Une scène va illustrer l’intimité de Fitz et Kettricken. Alors que son loup est mort, Fitz est triste et incapable d’entamer son deuil. Il n’a personne avec qui partager sa douleur, pas même son vieil ami le Fou. C’est Kettricken qui va lui permettre d’entamer le processus en partageant avec lui un moment physique intente : « elle resta debout près de moi, tenant ma tête contre son sein, me caressa les cheveux et me laissa pleurer tout en parlant d’une voix brisée de mon loup et de ce qu’il avait représenté pour elle ». Pour que Fitz se laisse aller comme ça, il faut qu’il ait été dans une situation de confiance. Kettricken, elle, a presque une attitude maternelle.

Kettricken dresse ensuite un parallèle avec Vérité. Les deux savent ce que c’est de perdre quelqu’un et de pleurer intérieurement sa mort. La disparition d’Oeil-de-Nuit réveille ça, même si Fitz pelure plus intensément la mort de son loup, comme Kettricken pleurait plus intensément la mort de son mari. Kettricken souligne que « ce n’est pas la première tragédie que nous partageons ». Ce fardeau crée alors un point commun entre les deux (« vous et moi avons traversé seuls une grande part de notre existence »).

Le Fou, lui, est envieux de ce qui existe entre Fitz et Kettricken. Il aurait tant aimé être celui qui console Fitz. Il s’en veut de ne pas pouvoir être à la place de la reine (« ma foi, je suis heureux que quelqu’un ait pu t’aider. Même si je suis jaloux de Kettricken »).

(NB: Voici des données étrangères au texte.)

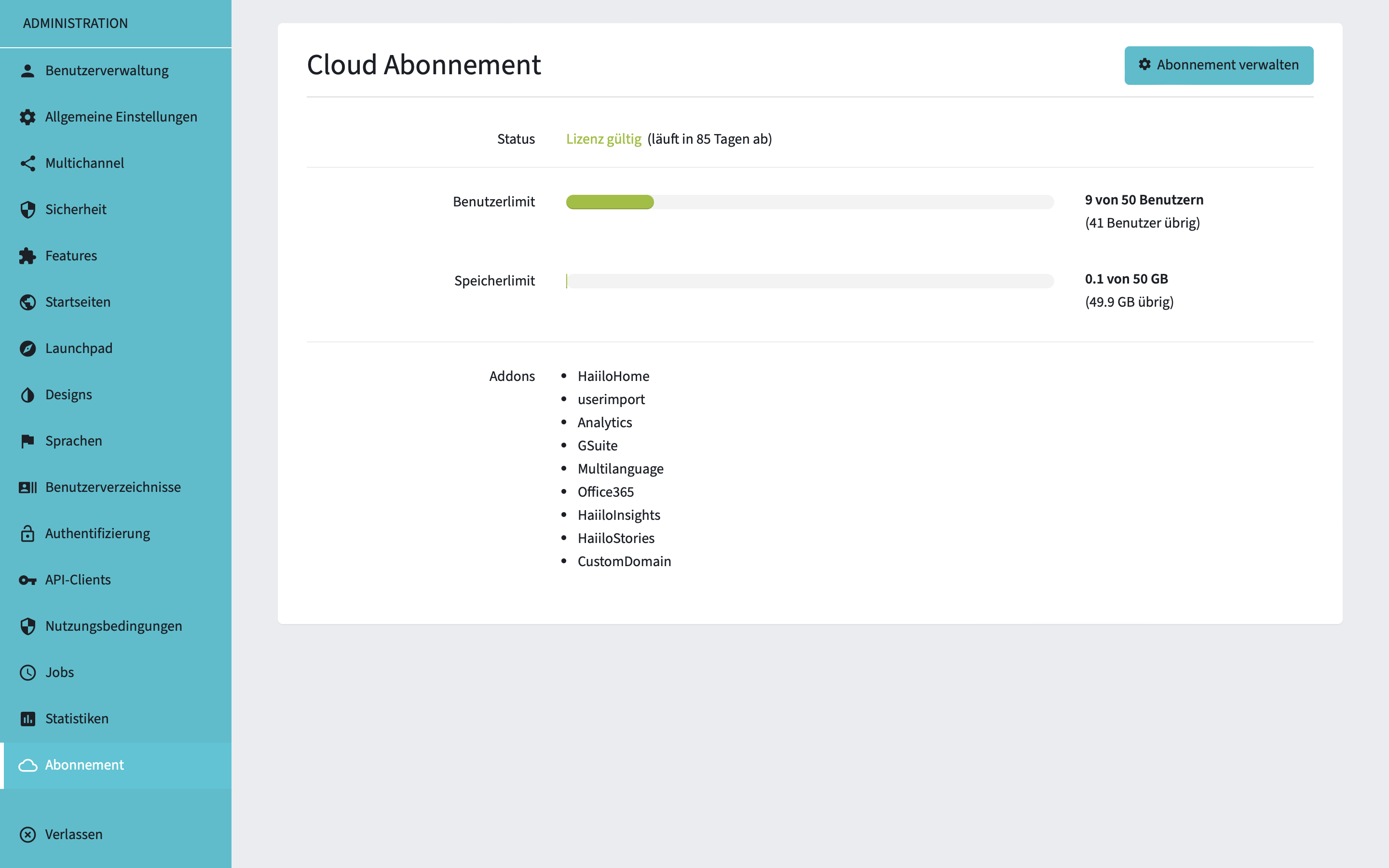Select the active Abonnement menu entry
The height and width of the screenshot is (868, 1389).
coord(84,765)
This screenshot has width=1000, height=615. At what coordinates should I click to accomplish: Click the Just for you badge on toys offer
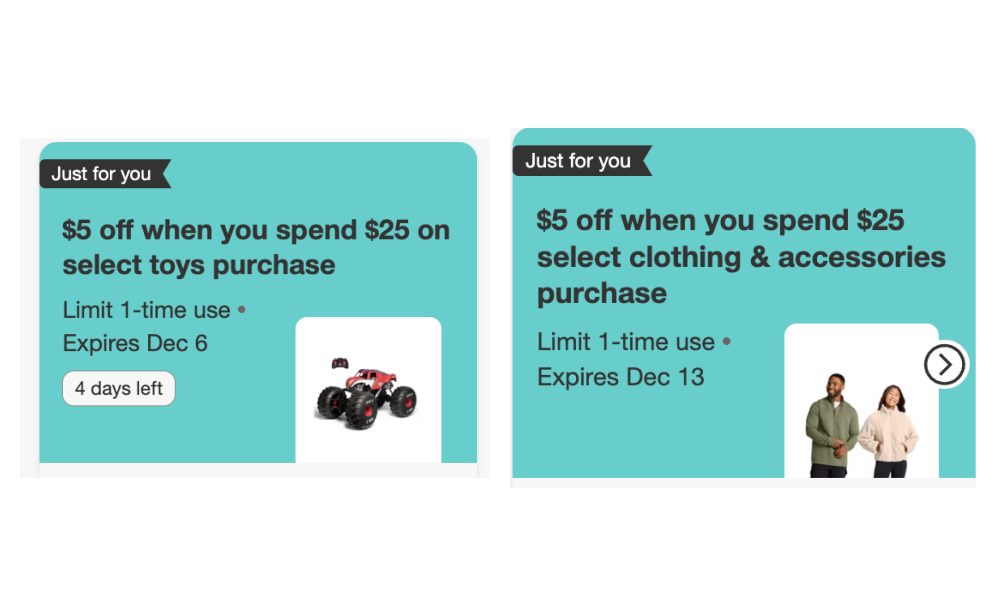[102, 174]
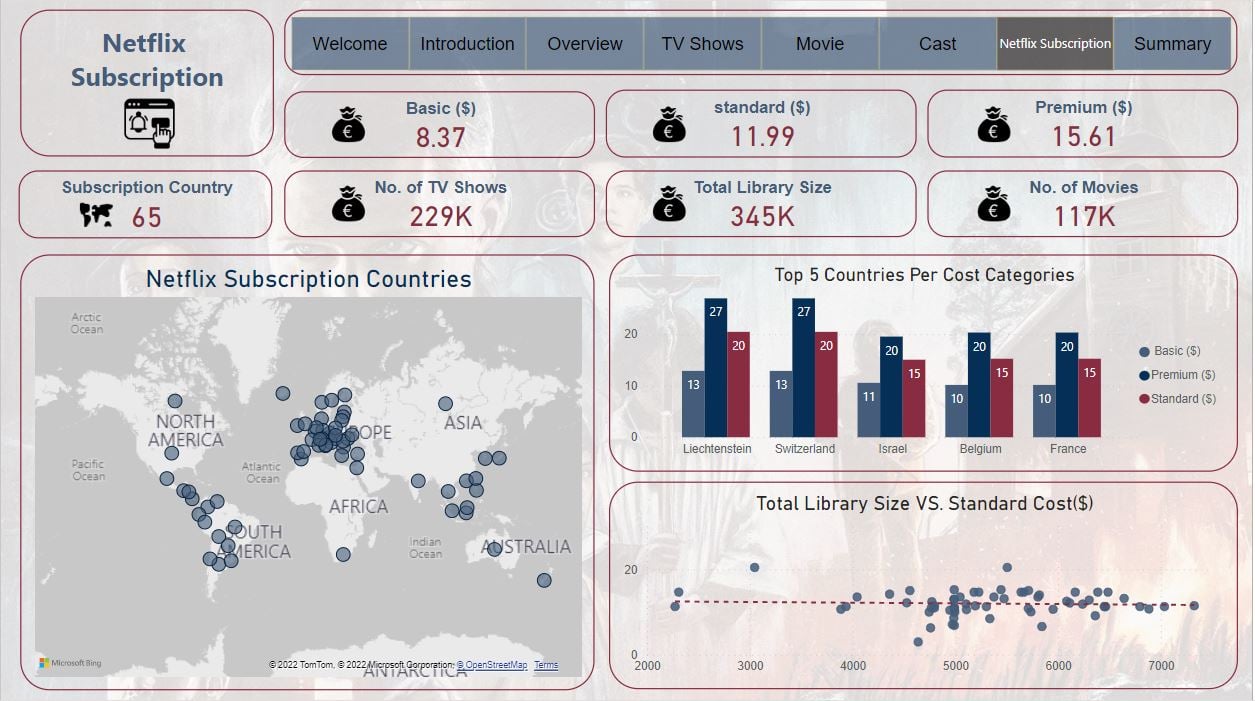Viewport: 1255px width, 701px height.
Task: Select Liechtenstein's Premium bar showing 27
Action: [x=715, y=368]
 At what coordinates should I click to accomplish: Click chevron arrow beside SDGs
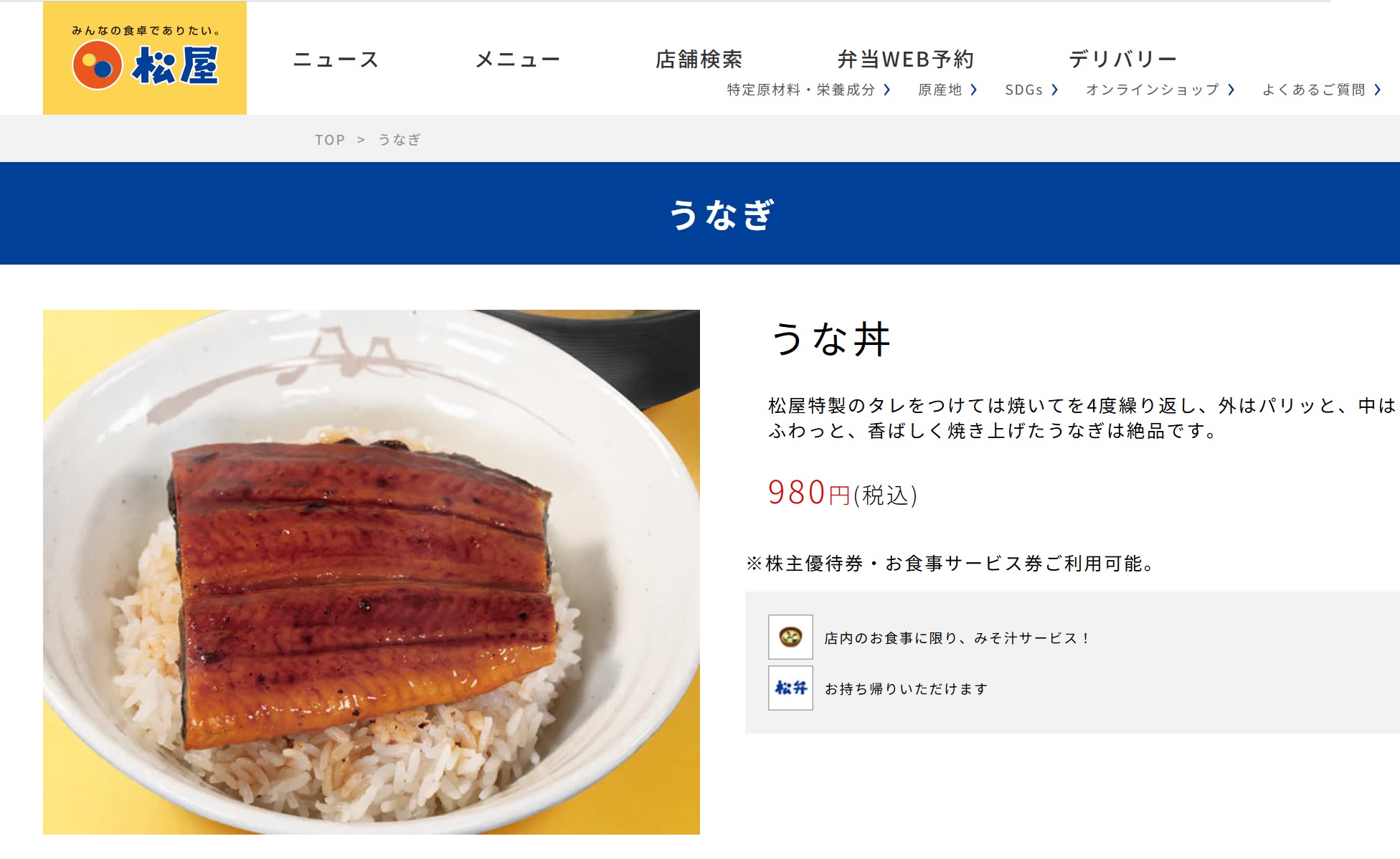point(1055,90)
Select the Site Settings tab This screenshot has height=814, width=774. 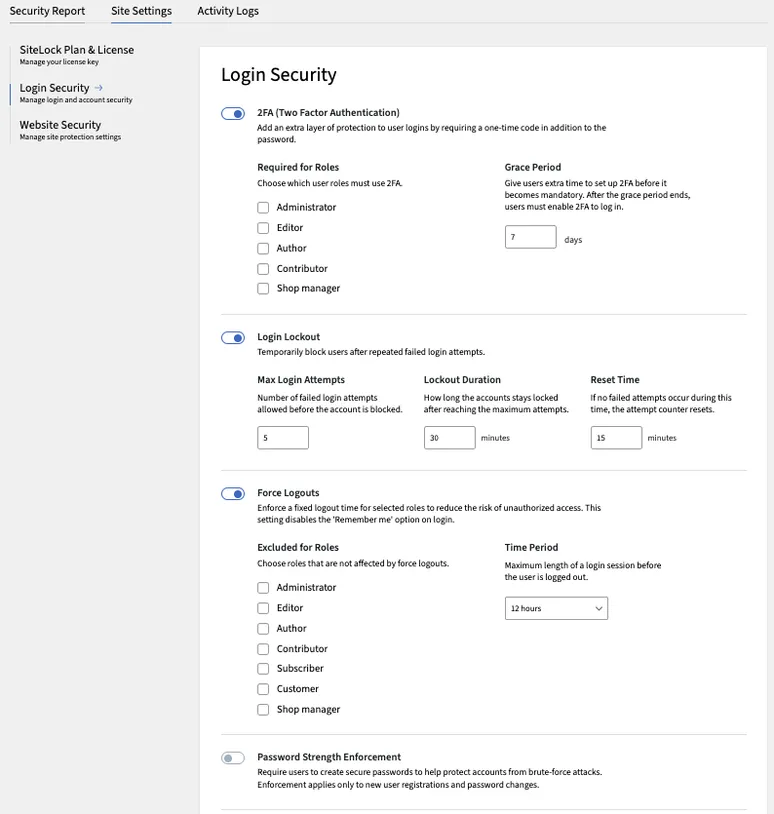(141, 10)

Plus tard, Fitz frôle la mort en éliminant la menace Laudevin. Il git dans son sang, dans un état inconscient. Kettricken est affligée de le voir dans cet état. Elle aimerait utiliser tous ses pouvoirs de reine pour le sortir de prison et l’aider, mais elle ne le peut pas car cela soulèverait des questions que la reine aide un simple domestique. On pourrait, par exemple, se demander s’il est son amant.

Devoir nous fournit une réponse. Kettricken ne voit pas qu’en Fitz un ami, un compagnon de longue date. Elle le voit aussi comme le protecteur de la mémoire, de la lignée des Loinvoyant, elle a conscience de son impact et de son importance. Devoir dit : « savez-vous ce que ma mère voit en vous ? (…à Si elle vous baptise oblat, c’est qu’elle vous regarde comme le roi légitime des Six-Duchés, et cela sans doute depuis que mon père est mort ». 

Pour autant, une nouvelle fois, Kettricken va materner Fitz, prendre soin de lui (« une femme passa son bras autour de mes épaules, me redressa et porta de lait tiède à mes lèvres »).

Et, leur relation va prendre une nouvelle fois un aspect physique quand ils vont s’embrasser sans aucune intention sexuelle (« quand elle posa ses lèvres sur les miennes, j’eux l’impression de me désaltérer longuement à une source fraiche et je sus que ce baiser n’était pas pour moi mais pour l’homme qui nous manquait à tous les deux »). Il n’y a pas de désir sexuel ici ; le baiser est juste un moyen de se rapprocher dans le rappel de souvenirs, de se remémorer Vérité. D’ailleurs, Kettricken le dit clairement : « tout le mal dont vous avez été victime a eu un résultat bénéfique : il m’a rappelé brutalement tout ce que je vous dois et combien je vous estime ».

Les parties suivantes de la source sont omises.